Bäcker müssen durch Investitionen ihre Herstellungskosten senken, um weiter steigende Rohstoff- und Energiepreise aufzufangen. Aber nicht alle Handwerksbetriebe haben noch genügend Gewinn, um dafür Geld auszugeben. Das gesamte Handwerk leidet unter den Teuerungen.
Wie lange können wir uns noch unser Bäckerbrot leisten? „Die Grenze der Verkaufspreise ist noch lange nicht erreicht“, meint Richard Geiselhart. Der Geschäftsführer der Bäckerei Wahl misst das am „exzellenten Preis-Leistungsverhältnis“ seines Unternehmens aus Bestensee. Es übernahm kürzlich Potsdamer Filialen von „Lila Bäcker“ und 2022 den Töplizer Betrieb von Gunnar Kühnbaum.
Derzeit kosten bei Wahl dunkle Brötchen im Angebot 70 Cent, während Discounter ihre Körnerbrötchen regulär ab 39 Cent in die Selbstbedienung legen. Geiselhart sieht diesen Unterschied kritisch: „Die Mitbewerber im Lebensmitteleinzelhandel haben andere Preiskalkulationen. Das ist für alle Bäckereien eine reale Bedrohung.“ Zudem werden industriell produzierte Backwaren zu weit günstigeren Energiepreisen hergestellt. Daher fordert auch der Geschäftsführer der Handwerkskammer Potsdam (HWK), Ralph Bührig, von der Bundesregierung „spürbare Entlastungen für das Handwerk“.

_KNIFFLIGE AUFGABEN_
(1) Nenne alle Personen, die im Text über die Bäckereien mit vollem Namen vorkommen.
(2) Tippe den Text über die Bäckereien von „Bäcker müssen durch“ bis „unter den Teuerungen.“ genau ab.
(3) Schreib den Text über die Bäckereien nach seinem letzten Satz weiter.

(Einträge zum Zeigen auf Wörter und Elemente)

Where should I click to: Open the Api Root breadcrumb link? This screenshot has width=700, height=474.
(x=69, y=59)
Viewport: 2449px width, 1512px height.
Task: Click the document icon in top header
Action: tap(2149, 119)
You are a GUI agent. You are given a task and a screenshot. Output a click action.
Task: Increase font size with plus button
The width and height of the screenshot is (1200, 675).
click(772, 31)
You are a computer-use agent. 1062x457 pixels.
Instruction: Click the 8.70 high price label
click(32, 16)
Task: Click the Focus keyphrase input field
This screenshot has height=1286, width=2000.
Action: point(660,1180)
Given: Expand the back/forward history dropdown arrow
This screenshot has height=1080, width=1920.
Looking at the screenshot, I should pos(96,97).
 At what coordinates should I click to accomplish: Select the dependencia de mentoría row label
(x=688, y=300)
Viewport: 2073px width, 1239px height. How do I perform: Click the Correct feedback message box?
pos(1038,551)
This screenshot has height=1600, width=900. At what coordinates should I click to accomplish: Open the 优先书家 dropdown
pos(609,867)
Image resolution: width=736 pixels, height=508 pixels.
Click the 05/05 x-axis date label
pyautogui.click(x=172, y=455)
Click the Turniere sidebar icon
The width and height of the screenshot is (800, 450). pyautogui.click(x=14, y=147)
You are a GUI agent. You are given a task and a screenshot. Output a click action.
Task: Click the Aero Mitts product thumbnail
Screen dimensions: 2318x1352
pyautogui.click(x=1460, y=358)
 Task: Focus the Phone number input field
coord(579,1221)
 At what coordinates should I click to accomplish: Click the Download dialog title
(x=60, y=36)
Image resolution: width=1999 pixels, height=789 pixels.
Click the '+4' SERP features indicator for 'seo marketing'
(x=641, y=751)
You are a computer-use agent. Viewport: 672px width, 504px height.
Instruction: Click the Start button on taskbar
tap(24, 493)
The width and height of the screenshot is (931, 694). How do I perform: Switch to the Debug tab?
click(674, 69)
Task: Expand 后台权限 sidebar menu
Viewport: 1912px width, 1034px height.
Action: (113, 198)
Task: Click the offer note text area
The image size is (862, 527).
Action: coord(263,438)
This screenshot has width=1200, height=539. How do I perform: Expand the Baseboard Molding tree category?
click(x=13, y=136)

_GELÖSTE AUFGABEN_
(1) Richard Geiselhart, Gunnar Kühnbaum, Ralph Bührig

(2)
Bäcker müssen durch Investitionen ihre Herstellungskosten senken, um weiter steigende Rohstoff- und Energiepreise aufzufangen. Aber nicht alle Handwerksbetriebe haben noch genügend Gewinn, um dafür Geld auszugeben. Das gesamte Handwerk leidet unter den Teuerungen.

(3)
Selbst Wahl, der mit 55 Filialen neben dem Rathenower Thonke (58 Filialen) und dem Beelitzer Exner (40 Filialen) zu den größeren Familienbetrieben der Region gehört, erreicht keine so hohen Strom-Abnahmemenge, um von billigeren Industrie-Tarifen zu profitieren. Preissteigerungen versucht Wahl daher durch Investitionen in Energieeinsparung und Effizienz zu begegnen.
Die Teuerungen bei den Zutaten könne er jedoch nicht auffangen. Er erhalte auch bei größeren Abnahmemengen kaum Rabatte: „Die Bäckereien beziehen seit Jahrzehnten gemeinsam über Genossenschaften ihre Rohstoffe. Da hat jeder Bäcker im Grunde dieselben Konditionen.“ Wahl, der durch die seit zehn Jahren mehr als verdoppelte Filialzahl auch beim Verkaufspersonal aufstockt, kann aber nicht mehr alle Preissteigerungen an seine Kunden weitergeben. Also geht sein Preis-Leistungsverhältnis zu Lasten seiner Gewinne, die er aber für Modernisierungen benötigt.
Noch bleibt die Anzahl der Bäckereien stabil
Zur HWK-Herbstumfrage geben nur 33 Prozent der Betriebe im Nahrungsmittelhandwerk an, in moderne Technik zu investieren. 44 Prozent senken sogar ihre Investitionen, wahrscheinlich weil ihnen dafür kein Geld übrig bleibt. So verwundert es kaum, dass 40 Prozent der Betriebe in dieser Branche ihre Geschäftslage als „schlecht“ beurteilen.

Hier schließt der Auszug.